El hombre levantó el hachón para mostrar las cabezas negras de las cabras, los hocicos blancuzcos de las ovejas, los lomos secos y escurridos de unas, las redondas y felpudas grupas de otras, y dijo, {éste es mi rebaño, procura no perder ni uno solo de estos animales.
Sentados a la boca de la cueva, bajo la luz inestable de la antorcha, Jesús y el pastor comieron del queso y del pan duro que llevaba en las alforjas. Luego el pastor fue adentro y trajo el palo nuevo, el que tenía aún la corteza. Encendió una hoguera y, en poco tiempo, moviendo hábilmente el palo entre las llamas, le fue quemando la corteza hasta hacerla saltar en largas tiras, después alisó toscamente los nudos. Lo dejó enfriar un poco y volvió a meterlo en la lumbre, ahora moviéndolo más deprisa, sin dar tiempo a que las llamas lo quemasen, oscureciendo de este modo y fortaleciendo la epidermis de la madera, como si sobre la joven vara se hubiesen anticipado los años.

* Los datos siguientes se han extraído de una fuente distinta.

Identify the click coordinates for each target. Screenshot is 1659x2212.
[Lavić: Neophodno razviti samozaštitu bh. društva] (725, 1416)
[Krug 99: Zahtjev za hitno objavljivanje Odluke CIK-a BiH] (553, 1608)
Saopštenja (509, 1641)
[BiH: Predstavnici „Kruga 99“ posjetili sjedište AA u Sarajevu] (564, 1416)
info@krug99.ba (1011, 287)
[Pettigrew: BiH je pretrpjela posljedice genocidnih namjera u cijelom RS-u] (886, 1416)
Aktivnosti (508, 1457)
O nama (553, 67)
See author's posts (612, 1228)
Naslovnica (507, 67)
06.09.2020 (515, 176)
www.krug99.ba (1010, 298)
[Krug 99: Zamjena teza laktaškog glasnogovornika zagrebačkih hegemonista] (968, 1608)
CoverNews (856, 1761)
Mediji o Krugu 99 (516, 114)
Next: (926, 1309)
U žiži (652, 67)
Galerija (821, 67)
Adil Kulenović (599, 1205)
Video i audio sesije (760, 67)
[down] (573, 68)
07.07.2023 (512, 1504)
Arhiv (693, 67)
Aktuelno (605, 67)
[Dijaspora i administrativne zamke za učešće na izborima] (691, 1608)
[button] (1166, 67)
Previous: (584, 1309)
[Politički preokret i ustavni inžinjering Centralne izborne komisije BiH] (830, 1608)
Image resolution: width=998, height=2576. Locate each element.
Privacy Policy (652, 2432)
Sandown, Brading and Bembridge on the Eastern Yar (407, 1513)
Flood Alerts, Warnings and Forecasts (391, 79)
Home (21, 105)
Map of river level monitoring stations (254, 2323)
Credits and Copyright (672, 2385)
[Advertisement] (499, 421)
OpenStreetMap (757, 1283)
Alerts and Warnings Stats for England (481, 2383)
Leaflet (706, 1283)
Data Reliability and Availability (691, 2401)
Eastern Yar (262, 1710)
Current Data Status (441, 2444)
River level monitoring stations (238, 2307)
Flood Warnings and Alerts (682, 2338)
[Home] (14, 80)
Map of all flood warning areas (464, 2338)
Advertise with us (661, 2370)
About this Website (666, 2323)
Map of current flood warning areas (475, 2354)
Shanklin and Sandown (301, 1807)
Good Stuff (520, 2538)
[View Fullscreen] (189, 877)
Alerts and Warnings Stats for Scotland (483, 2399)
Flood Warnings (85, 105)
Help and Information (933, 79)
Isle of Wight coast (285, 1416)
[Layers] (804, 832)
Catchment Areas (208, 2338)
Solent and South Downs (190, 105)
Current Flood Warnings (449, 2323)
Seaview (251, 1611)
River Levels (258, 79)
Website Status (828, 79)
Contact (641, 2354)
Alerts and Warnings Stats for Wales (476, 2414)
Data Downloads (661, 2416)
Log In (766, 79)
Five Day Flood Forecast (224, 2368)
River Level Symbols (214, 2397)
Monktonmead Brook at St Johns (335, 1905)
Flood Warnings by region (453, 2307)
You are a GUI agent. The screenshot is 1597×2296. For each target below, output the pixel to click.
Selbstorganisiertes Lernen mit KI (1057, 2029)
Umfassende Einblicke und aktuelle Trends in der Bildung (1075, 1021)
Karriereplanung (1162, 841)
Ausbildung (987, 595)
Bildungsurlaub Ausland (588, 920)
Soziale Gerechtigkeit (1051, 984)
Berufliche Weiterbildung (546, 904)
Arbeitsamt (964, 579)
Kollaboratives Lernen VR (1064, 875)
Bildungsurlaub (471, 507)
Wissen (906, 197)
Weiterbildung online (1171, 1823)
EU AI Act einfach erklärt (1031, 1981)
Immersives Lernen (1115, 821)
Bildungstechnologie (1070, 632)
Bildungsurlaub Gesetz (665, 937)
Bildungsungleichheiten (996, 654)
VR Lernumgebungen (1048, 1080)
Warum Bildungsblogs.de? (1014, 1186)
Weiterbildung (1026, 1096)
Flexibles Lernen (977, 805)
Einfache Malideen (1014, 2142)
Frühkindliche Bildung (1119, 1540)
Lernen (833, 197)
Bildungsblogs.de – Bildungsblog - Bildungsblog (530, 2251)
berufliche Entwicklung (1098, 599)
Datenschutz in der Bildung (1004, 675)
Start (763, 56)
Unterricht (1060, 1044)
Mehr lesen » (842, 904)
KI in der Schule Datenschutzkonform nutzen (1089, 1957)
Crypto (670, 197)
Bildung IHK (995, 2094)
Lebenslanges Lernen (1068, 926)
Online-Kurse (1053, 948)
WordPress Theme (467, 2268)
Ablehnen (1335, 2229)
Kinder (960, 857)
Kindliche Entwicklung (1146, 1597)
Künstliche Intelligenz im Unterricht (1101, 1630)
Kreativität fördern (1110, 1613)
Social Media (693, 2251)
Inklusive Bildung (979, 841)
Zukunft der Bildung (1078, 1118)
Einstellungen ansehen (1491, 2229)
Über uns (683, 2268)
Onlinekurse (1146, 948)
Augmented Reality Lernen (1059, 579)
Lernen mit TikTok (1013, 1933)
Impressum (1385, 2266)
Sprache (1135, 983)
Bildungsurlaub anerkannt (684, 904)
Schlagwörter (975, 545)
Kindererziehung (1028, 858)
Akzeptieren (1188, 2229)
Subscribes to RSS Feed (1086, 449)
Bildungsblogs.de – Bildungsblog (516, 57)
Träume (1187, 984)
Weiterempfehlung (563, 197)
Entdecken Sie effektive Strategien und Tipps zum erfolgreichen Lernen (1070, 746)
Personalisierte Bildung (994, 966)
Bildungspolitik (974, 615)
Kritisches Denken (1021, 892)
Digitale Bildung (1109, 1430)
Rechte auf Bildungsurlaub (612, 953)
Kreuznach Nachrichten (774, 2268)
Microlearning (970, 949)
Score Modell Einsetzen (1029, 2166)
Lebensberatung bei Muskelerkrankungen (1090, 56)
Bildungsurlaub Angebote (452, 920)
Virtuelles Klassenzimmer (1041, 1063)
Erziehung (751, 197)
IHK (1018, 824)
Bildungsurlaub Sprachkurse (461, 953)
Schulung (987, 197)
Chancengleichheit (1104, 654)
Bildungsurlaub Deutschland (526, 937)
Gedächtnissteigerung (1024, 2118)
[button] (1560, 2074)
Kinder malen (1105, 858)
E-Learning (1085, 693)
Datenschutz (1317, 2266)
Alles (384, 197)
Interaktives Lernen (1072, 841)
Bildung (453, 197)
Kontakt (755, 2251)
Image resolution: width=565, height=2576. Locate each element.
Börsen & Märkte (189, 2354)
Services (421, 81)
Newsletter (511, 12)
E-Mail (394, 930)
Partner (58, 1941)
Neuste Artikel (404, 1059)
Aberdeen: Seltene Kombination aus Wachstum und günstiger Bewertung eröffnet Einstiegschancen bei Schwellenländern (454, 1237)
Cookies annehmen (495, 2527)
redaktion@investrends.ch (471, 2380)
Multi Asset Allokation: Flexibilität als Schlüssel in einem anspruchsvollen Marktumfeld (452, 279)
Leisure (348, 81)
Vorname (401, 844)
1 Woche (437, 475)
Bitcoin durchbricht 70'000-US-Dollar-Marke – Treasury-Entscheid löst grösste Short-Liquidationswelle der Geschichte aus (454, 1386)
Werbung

Cuando llegó al final de su trabajo, dijo, Aquí tienes, fuerte y derecho, tu cayado de pastor, es tu tercer brazo.
Pese a no ser de manos delicadas, Jesús tuvo que soltar el palo, que cayó al suelo, tan caliente estaba.
Cómo lo puede aguantar él, pensó, y no encontró respuesta. Cuando nació la luna, entraron en la cueva para dormir. Unas pocas ovejas y cabras entraron también y se acostaron al lado de ellos.
Alboreaba el primer lucero de la mañana cuando el pastor sacudió a Jesús, diciéndole, Levántate, basta ya de dormir, el ganado está hambriento, de aquí en adelante tu trabajo será llevarlo a los pastos, nunca en tu vida harás nada más importante. Lentamente, porque la marcha iba regulada por el paso trabado y menudo del rebaño, yendo el pastor delante y el ayudante detrás, se fueron todos, humanos y animales, en una fresca y transparente madrugada que parecía no tener prisa de hacer nacer el sol, celosa de una claridad que era como la de un mundo recién comenzado.
Mucho más tarde, una mujer mayor, que apenas podía andar ayudándose de un bordón como una tercera pierna, vino de las escondidas casas de Belén y entró en la caverna. No se quedó muy sorprendida al no hallar allí a Jesús, probablemente ya nada tendrían que decirse el uno al otro. En la media oscuridad habitual de la cueva brillaba la almendra luminosa del candil que el pastor había cargado nuevamente de aceite.
Dentro de cuatro años Jesús encontrará a Dios. Al hacer esta inesperada revelación, quizá prematura a la luz de las reglas del buen narrar antes mencionadas, lo que se pretende es tan sólo disponer convenientemente al lector de este evangelio a dejarse entretener con algunos vulgares episodios de la vida pastoril, aunque estos, lo adelantamos ya para que tenga disculpa quien sienta la tentación de saltárselos, nada sustancial aportan a la materia principal. No obstante, cuatro años siempre son cuatro años, sobre todo en una edad de tan grandes mudanzas físicas y mentales, ellas son el cuerpo que crece de esta desatinada manera, ellas son la barba que empieza a sombrear una piel ya de sí morena, ellas son la voz que se vuelve profunda y gruesa como una piedra rodando por la falda de una montaña, ellas son la tendencia al devaneo y al soñar despierto, cosas siempre censurables, especialmente cuando hay deberes de vigilancia que cumplir, es el caso de los centinelas en cuarteles, castillos y campamentos, por ejemplo, o, por no salirnos de la historia, de este novel ayudante de pastor a quien fue dicho que no podía perder de vista las cabras y ovejas del patrón. Que, a decir verdad, no se sabe quién es.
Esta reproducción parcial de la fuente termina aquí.